Examination Scheduling & Timetabling
The information below should answer any questions you may have regarding your exam timetable:
When are the examinations?
The majority of the University’s exams are scheduled during the main University exam periods, for this year these are:
Autumn Semester Exams:
Monday 13th January to Friday 24th January 2014
Spring Semester Exams:
Monday 12th May to Friday 13th June 2014
|Monday 11th August to Friday 22nd August 2014|
However some Schools and Courses have exams scheduled outside of these periods, in these instances you should be given details of these exams at the start of your course each year.
Please see Examination timetables to find exams for your School.
Additionally some courses may include class tests, these are assessments which are very similar to exams but are managed by your School rather than by Registry. Class tests may be scheduled at anytime by your School but not generally at the same time as exams/during exam periods.
What exams will I be entered for?
You will only be entered for exams for modules you are registered for on SIMS. If you are not registered on SIMS you will not be entered for the exam and will not appear on the attendance register or be allocated a seat in the exam venue.
If you are uncertain about the modules you are registered for, you should check on SIMS Online.
If the modules you are registered for on SIMS are not correct, this may also result in you having an exam timetable which is more difficult than it would otherwise be. If your modules are incorrect you should contact your School as soon as possible.
What do I do if I am not registered for an examination?
You should find out the date and location of the exam from our website. Arrive early to the exam and report to one of the invigilators that you are not registered for the exam but should be taking it, and they will find you a spare seat and desk in the exam venue.
When will the examination timetable be available?
The exam timetable for each semester will be available approximately four weeks before the exams begin. For the Autumn semester exams this will be in mid-December, and for the Spring semester exams this will be in mid-April. The re-sit exam timetable is usually published at the end of July.
Where possible we will make exam timetables available earlier, but due to the work involved in producing the timetables this is not always possible.
Why is the examination timetable published when it is?
We always publish the exam timetable as early as we are able to. However there are a number of stages involved in producing the timetable and these take a number of weeks.
We cannot start scheduling exams until all module choices are confirmed. Students generally have three weeks at the start of the semester to confirm their modules and Schools have a further week to make their confirmations, so we are unable to start the production of the timetable until four to five weeks into the semester. The scheduling of the exams and production of the draft timetable then takes approximately two to three weeks (this includes assigning and checking the rooms to be used). This draft timetable is provided to Schools for checking and this together with making any final changes takes a further one to two weeks.

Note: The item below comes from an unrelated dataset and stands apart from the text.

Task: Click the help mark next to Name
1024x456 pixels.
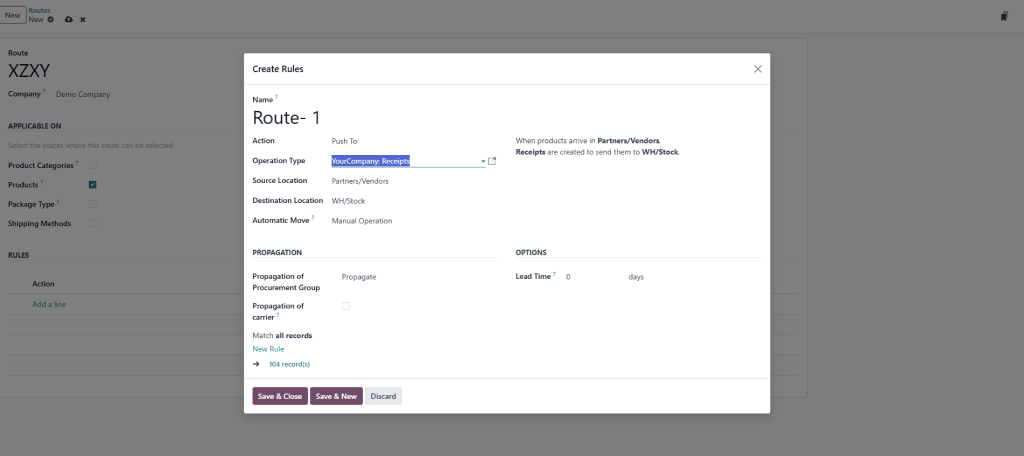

Why is the examination timetable not the same every year?
The content and constraints change every year, so the timetable is also different. There are changes every year to the modules/exams which have to be scheduled, the number of students taking the modules, and the combinations of modules being taken, as well as this the availability of exam rooms varies each year. All these factors mean that a new timetable is produced for each exam period and it would not be possible to schedule exams at the same time each year.
How is the examination timetable produced?
Exam timetables are produced in line with the University policy and scheduling guidelines, within constraints dictated by student module choice, room size and availability and requests from Schools.
What are the University scheduling guidelines?
You should not be expected to sit more than one 3 hour exam or two 2 hour exams per day, and;
You should not expect to sit more than 12 hours of exams in any week, (final year students should not expect to sit more than 9 hours of exams in any 4 days).
These are subject to the availability of exam venues and are guidelines only, however it is rare for you to receive an exam timetable which does not meet the guidelines.
What do the scheduling guidelines mean?
In practice the scheduling guidelines mean that you should expect the possibility of sometimes having two exams in a day, or up to 12 hours of exams in a week e.g. four 3 hour exams. Although very few students will have such a timetable.
If the modules you are registered for on SIMS are not correct, this may result in you having a more difficult exam timetable than would otherwise be the case.
Why do I have two examinations in one day?
The logistical difficulties of scheduling a large number of exams involving many thousands of students, in a limited number of days makes it inevitable that some students will occasionally have two exams on the same day. University scheduling guidelines therefore do permit this to be the case.
If the modules you are registered for on SIMS are not correct, this may also result in you having an exam timetable with two exams on the same day.
Why do I have examinations on consecutive days?
Due to the difficulty of scheduling a large number of exams involving many thousands of students, in a limited number of days, it is impossible to avoid you having exams on consecutive days, sometimes over several days, and for this reason University scheduling guidelines permit you to have up to 12 hours of exams within a week.
If the modules you are registered for on SIMS are not correct, this may also result in you having an exam timetable with several exams bunched together.
Why are all my examinations scheduled close together/spread far apart?
The difficulty of scheduling a large number of exams involving many thousands of students, in a limited number of days means it is not always possible to spread them evenly over the exam period.